Là, le concert a débuté. Criquets, oiseaux, vent, ronflement d'un voisin dans une autre tente, la proximité avec la nature nous était évidente, même si le noir était si dense que nous ne pouvions rien discerner de l'environnement. M. aurait aimé avoir une enregistreuse pour capter toutes ces sonorités emmêlées dans une symphonie hallucinante.
Moi, je suis si heureuse de le voir si heureux, lui l'ultime casanier invétéré. Heureux comme un enfant installé à son hublot dans l'avion, heureux et tout à fait attentif pendant les tours de taxi périlleux sur les routes étroites et montagneuses sillonant les îles tout en courbes. Heureux aussi de découvrir notre demeure pour la semaine, de sentir la chaleur de l'été nous courir sur la peau même en pleine nuit et d'apercevoir un lézard miniature nous lorgner depuis notre espace douche, où nous nous laverons au jet, un peu à la manière des voitures soumises à un lave-auto.
Et puis, revenons à tous ces oiseaux. Assis sur notre terrasse pour le gruau du petit-déjeuner, quatre espèces viennent se percher à tour de rôle sur les branches du canarium australianum à l'écorce qui se pèle en lambeaux orangés. Un d'eux, de la taille d'un merle, aux yeux pâles et ronds comme des billes, est venu chercher le coeur de pomme que nous avons déposé sur la rampe, sachant qu'il le convoitait. Les oiseaux ne nous craignent pas ici. Ils virevoltent et pépient constamment. Il y a des pinsons tout noir avec une tache rousse à la gorge et leurs femelles couleur sable, des oiseaux mouches, une espèce semblable à un troglodyte mais à la gorge jaune vif, à la tête décorée d'une strie blanche sur calotte noire.
La vue maintenant.
Notre hutte est si haute qu'elle surplombe la baie aux eaux turquoises où est amarré un voilier et poignent quelques rochers.

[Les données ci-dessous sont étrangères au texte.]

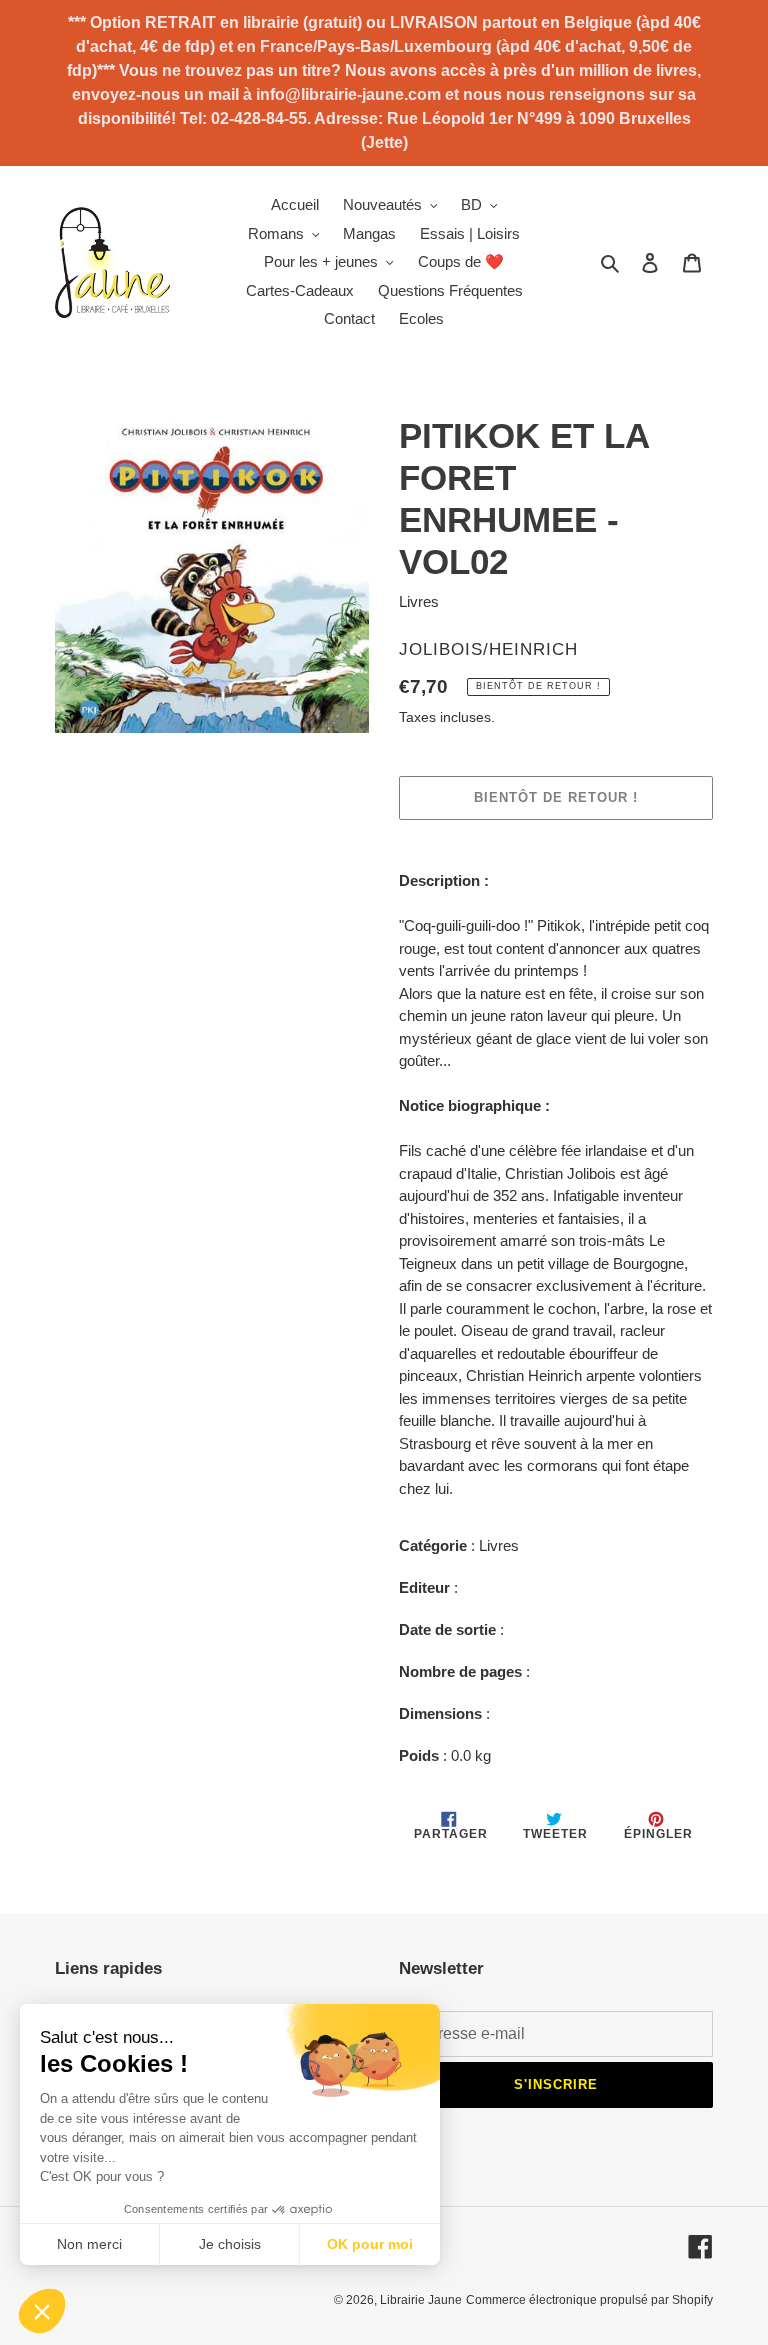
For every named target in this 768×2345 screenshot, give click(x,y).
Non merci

Dans une heure, nous sautons dans un autobus pour aller faire le plein de victuailles dans la plus grosse agglomération de l'île, Cruz Bay, qui ressemble à un grand village, surtout quand on sait que la population locale totale de St-John ne s'élève qu'à environ 5 000 individus. En espérant que le voyage ne soit pas aussi houleux que celui de la veille.